Protected Leave
Protected Leave: Qualifications & Eligibility
You must meet the following requirements to qualify for protected leave:
You must meet the minimum "hours worked" qualifications; and
You must not have exhausted your leave entitlement under FMLA and/or OFLA within the 12 months immediately preceding the onset of your leave; and
You must take leave for an eligible reason.
If you take time intermittently or work a reduced work schedule, you must be able to perform the essential functions of your job while you are at work. If you are unable to perform your job responsibilities while at work, you may be required to take continuous leave.
Leave Entitlement
With some exceptions, employees are entitled to 12 weeks within a one-year period. That exhausts the FMLA leave entitlement except for military caregivers leave, which can extend to 26 weeks in one leave year. Under OFLA, women taking any pregnancy disability leave are allowed an additional 12 weeks for any OFLA purpose. Either parent who has taken a full 12 weeks of parental leave (e.g., to care for a newborn, newly adopted child or newly placed foster child) are also entitled to take up to an additional 12 weeks leave to care for a child with a non-serious health condition requiring home care.
Eligible Reasons Under FMLA
Although there are a few exceptions, FMLA generally provides 12 weeks of unpaid leave per year for the following purposes:
For the birth, adoption or foster care placement of a child (parental leave).
To care for a family member with a serious health condition or the employee´s own serious health condition (serious health condition leave).
For pregnancy disability or prenatal care (pregnancy disability leave).
To care for a seriously ill or injured service member or veteran (26 weeks).
A “qualifying exigency” arising out of the foreign deployment of the employee's spouse, son, daughter, or parent.
Eligible Reasons Under OFLA
Beginning July 1, 2024, OFLA provides protected time off to eligible employees for the following reasons:
Sick child leave for the employee to care for their child because of an injury, illness, or condition that requires home care. Sick child leave includes both serious or non-serious health conditions (in addition to family leave for a child's serious health condition under Paid Leave Oregon). Sick child leave is also available for school and childcare closures in conjunction with public health emergencies
Bereavement leave is available within 60 days after an employee learns of the death of a family member
Pregnancy disability for the employee’s own pregnancy related incapacity before or after the birth of the child or for prenatal care
Military family leave — up to 14 days per deployment — continues to count against available OFLA.
Note: that for purposes of sick child leave, the child must be either under the age of 18 or an adult dependent child substantially limited by a physical or mental impairment.
Bereavement Leave
Employees may take leave to attend a funeral (or alternative ceremony), to make arrangements necessitated by the death of a family member, or simply to grieve the death of a family member.

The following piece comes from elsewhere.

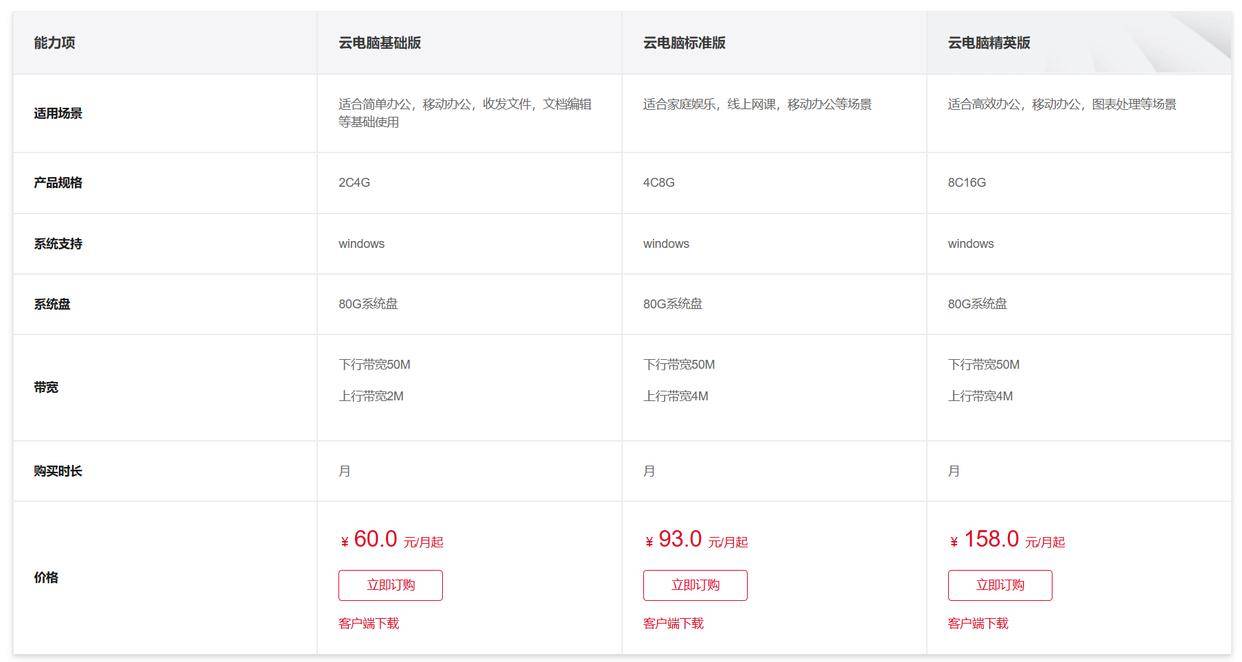Screen dimensions: 1242x662
Task: Click the ¥158.0 元/月起 price text
Action: (1005, 539)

Oregon Family Leave Act (OFLA) provides up to two weeks of leave with job and benefit protections, to attend the funeral or alternative to a funeral of a family member, to make arrangements necessitated by the death of a family member, or to grieve the death of a family member. Bereavement leave must be completed within 60 days from the date knowledge or death.
Military Leave
Exigency Leave
Exigency leave allows eligible employees to take up to 12 work weeks of unpaid, job-protected leave in a 12-month period for a “qualifying exigency” arising out of the foreign deployment of the employee’s spouse, son, daughter, or parent. FMLA leave for this purpose is called qualifying exigency leave.
Military Caregiver Leave
Military caregiver leave allows an eligible employee who is the spouse, son, daughter, parent, or next of kin of a covered service member with a serious injury or illness to take up to a total of 26 workweeks of unpaid leave during a “single 12-month period” to provide care for the service member.

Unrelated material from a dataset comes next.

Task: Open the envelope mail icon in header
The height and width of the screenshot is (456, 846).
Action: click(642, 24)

Oregon Military Family Leave Act (OMFLA)
The Oregon Military Family Leave Act (OMFLA) allows an employee to take up to 14 days of leave per deployment to spend time with a spouse or same-gender domestic partner who is in the military and has been notified of an impending call or order to active duty or who has been deployed during a period of military conflict.
Safe Leave
Employees who are victims of domestic violence, harassment, sexual assault, stalking or bias, or whose minor child or dependent is a victim, are eligible for leave as a reasonable safety accommodation for reasons such as the following:
To seek legal or law enforcement assistance or remedies to ensure the health and safety of the employee or the employee’s minor child or dependent, including preparing for and participating in protective order proceedings or other civil or criminal legal proceedings related to domestic violence, harassment, sexual assault, bias or stalking;
To seek medical treatment for or to recover from injuries caused by domestic violence, sexual assault, harassment, stalking, or the commission of a bias crime, involving the eligible employee or the employee’s minor child or dependent.
To obtain, or to assist a minor child or dependent in obtaining, counseling from a licensed mental health professional related to an experience of domestic violence, harassment, sexual assault, bias or stalking;
To obtain services from a victim services provider for the eligible employee or the employee’s minor child or dependent; or
To relocate or take steps to secure an existing home to ensure the health and safety of the eligible employee or the employee’s minor child or dependent.